If you want a signal on your patio or deck, then the WiFi Extender should be located with line-of-sight access to your backyard, but again, it must be able to receive a good signal from your home router. So, once more – it’s essentially to be placed somewhere in between.

In the photo below, you can see I’ve plugged the WiFi Range Extender into my strategically selected electrical outlet. Note that the left side of the device is indicating connectivity to the basement router in my house – the green light on top is showing me that it’s receiving a good signal.

WiFi Extender Plugged Into Home Electrical Outlet

Now, in the next photo – note the following… the device is transmitting the extended WiFi range (the green light on the top right is on), plus I’ve adjusted the antennae to focus the signal energy into the regions most important to my specific objectives, which was upstairs coverage, and also toward the backyard deck. I managed to get them both!

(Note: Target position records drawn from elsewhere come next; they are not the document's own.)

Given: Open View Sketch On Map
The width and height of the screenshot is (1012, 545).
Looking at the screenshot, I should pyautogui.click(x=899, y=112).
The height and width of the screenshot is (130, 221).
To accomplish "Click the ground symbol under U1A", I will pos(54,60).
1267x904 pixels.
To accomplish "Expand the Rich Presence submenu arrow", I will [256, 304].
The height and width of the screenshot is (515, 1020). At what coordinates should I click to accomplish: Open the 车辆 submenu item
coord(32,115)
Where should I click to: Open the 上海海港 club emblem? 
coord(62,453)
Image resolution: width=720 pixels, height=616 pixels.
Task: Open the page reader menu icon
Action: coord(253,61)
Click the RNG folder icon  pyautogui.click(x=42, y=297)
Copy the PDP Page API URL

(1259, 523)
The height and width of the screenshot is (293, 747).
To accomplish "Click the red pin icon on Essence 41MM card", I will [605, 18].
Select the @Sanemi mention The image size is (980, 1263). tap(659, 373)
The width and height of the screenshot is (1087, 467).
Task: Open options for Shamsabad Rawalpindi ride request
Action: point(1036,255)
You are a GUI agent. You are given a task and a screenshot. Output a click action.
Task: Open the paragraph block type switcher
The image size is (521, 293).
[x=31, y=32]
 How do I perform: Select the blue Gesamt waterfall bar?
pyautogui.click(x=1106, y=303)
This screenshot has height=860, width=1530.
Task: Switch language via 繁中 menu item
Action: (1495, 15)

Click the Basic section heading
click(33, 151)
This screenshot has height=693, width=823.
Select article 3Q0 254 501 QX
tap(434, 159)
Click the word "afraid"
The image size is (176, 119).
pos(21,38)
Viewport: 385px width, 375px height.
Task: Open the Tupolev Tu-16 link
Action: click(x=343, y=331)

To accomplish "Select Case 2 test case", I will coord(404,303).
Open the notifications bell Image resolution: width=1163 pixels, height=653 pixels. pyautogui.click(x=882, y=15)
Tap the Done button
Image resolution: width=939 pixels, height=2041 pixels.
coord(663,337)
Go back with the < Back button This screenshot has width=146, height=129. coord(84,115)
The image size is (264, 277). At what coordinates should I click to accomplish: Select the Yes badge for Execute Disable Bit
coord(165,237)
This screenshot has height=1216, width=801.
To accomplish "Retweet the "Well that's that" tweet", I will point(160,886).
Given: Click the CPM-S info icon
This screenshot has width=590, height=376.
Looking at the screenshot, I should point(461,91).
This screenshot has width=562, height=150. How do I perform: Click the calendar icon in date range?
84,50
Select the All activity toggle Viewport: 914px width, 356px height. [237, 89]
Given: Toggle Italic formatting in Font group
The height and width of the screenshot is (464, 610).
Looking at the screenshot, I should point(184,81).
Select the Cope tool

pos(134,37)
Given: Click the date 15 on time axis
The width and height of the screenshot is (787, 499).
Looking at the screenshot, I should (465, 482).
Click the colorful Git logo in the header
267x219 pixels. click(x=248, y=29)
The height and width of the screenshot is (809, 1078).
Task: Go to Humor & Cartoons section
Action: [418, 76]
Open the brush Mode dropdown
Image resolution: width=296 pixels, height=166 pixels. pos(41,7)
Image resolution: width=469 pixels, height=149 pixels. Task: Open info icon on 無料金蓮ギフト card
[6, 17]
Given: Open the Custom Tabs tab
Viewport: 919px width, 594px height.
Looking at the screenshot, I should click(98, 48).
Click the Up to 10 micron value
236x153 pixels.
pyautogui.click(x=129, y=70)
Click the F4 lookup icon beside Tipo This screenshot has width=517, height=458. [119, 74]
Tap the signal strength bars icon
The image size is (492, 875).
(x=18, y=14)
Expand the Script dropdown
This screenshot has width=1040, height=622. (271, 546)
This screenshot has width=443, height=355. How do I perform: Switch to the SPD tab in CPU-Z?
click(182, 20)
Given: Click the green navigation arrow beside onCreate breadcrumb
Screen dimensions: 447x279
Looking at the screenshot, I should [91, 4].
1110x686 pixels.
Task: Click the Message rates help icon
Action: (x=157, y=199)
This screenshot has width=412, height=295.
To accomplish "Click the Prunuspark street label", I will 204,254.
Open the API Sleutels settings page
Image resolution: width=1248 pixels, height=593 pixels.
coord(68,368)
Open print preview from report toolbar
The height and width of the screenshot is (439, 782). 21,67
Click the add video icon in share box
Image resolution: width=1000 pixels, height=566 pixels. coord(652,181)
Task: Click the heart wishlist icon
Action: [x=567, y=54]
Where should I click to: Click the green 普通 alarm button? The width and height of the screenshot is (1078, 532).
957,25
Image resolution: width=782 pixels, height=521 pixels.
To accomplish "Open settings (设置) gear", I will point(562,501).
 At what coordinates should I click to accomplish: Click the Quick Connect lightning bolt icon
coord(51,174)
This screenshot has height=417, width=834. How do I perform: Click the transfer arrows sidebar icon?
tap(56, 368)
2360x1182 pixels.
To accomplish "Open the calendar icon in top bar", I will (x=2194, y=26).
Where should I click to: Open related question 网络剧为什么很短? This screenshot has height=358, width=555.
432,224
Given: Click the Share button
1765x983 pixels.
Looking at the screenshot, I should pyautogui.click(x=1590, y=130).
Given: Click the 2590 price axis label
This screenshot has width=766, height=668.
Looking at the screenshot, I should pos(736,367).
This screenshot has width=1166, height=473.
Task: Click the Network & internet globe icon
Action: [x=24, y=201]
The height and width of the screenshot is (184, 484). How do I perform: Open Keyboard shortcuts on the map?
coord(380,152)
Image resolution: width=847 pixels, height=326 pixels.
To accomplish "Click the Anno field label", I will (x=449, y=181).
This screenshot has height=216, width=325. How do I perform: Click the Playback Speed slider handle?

WiFi Extender Plugged into Electrical Outlet

Two SSIDs: 2 WiFi Network Names

Now, this is extremely important…

I mentioned earlier that my WiFi Network was named, “homeNet.” Yours will be different, almost certainly. The way that this WiFi Extender works is via creation of two separate zones – each with its own SSID: the original remains what it was, but a second is also created. The second network name will be the same as the first with a “_EXT” tagged on at the end. So, in my case – I now have “homeNet” and “homeNet_EXT,” the latter of which denotes the extension of homeNet.

I’ve called this out in the blue/yellow zone graphic above as well.

What this means is that WiFi devices in your home will now have two options.

Have a look at my iPhone WiFi selection screen below to understand what I mean. You can see that the device is currently connected to “homeNet_EXT” – but there’s also an option to connect to “homeNet.” There are now two WiFi access networks.

Extended Wifi Network Name or SSID

In this case, you can also see that I’m receiving a strong signal from both, but in different areas of the house (or backyard) that will surely not be the case.

So, with mobile devices – you now have two choices. If your Xbox One is not [generally] mobile, you’ll most likely want to connect to the SSID with the strongest signal. Or, if they’re both reasonably strong, the signal that gives you the best throughput and performance.

Testing WiFi Signal Performance

From a desktop or laptop, a terrific testing website that must be used speedtest.net. If you’re not aware of this, you really must try it, so you can see the kind of performance your Internet Service Provider (ISP) is delivering to your home.

The same capability is available for smart phones via the respective app stores, and an example is illustrated in the screen shot snippet below as installed on my iPhone.

From this mini-screen-shot, you can see that the WiFi signal is pretty weak, but the throughput performance isn’t bad at all. This is where you have to use your best judgment. For your truly mobile devices, you’re going to be moving them all the time – so you’ll connect to whichever WiFi Network is available.

Speed Test on Extended WiFi Signal

It’s those not-so-mobile devices (desktops, game systems and mostly-in-one-place laptops) that warrant special consideration. I, for example, would not want a home office computer connected to a WiFi signal as weak as the one illustrated above – that is, if I had another choice.

And with your WiFi Range extender, via the strategic selection and placement of your device in your home, this is precisely what you’re trying to accomplish: you’re providing that second choice. You’re providing a strong signal, where there was previously a weak signal – or maybe even no signal at all.

So you can now sit on your patio, enjoy a cold beverage – and stream music without incurring LTE data charges!

And really, doesn’t that just make life a little bit better overall??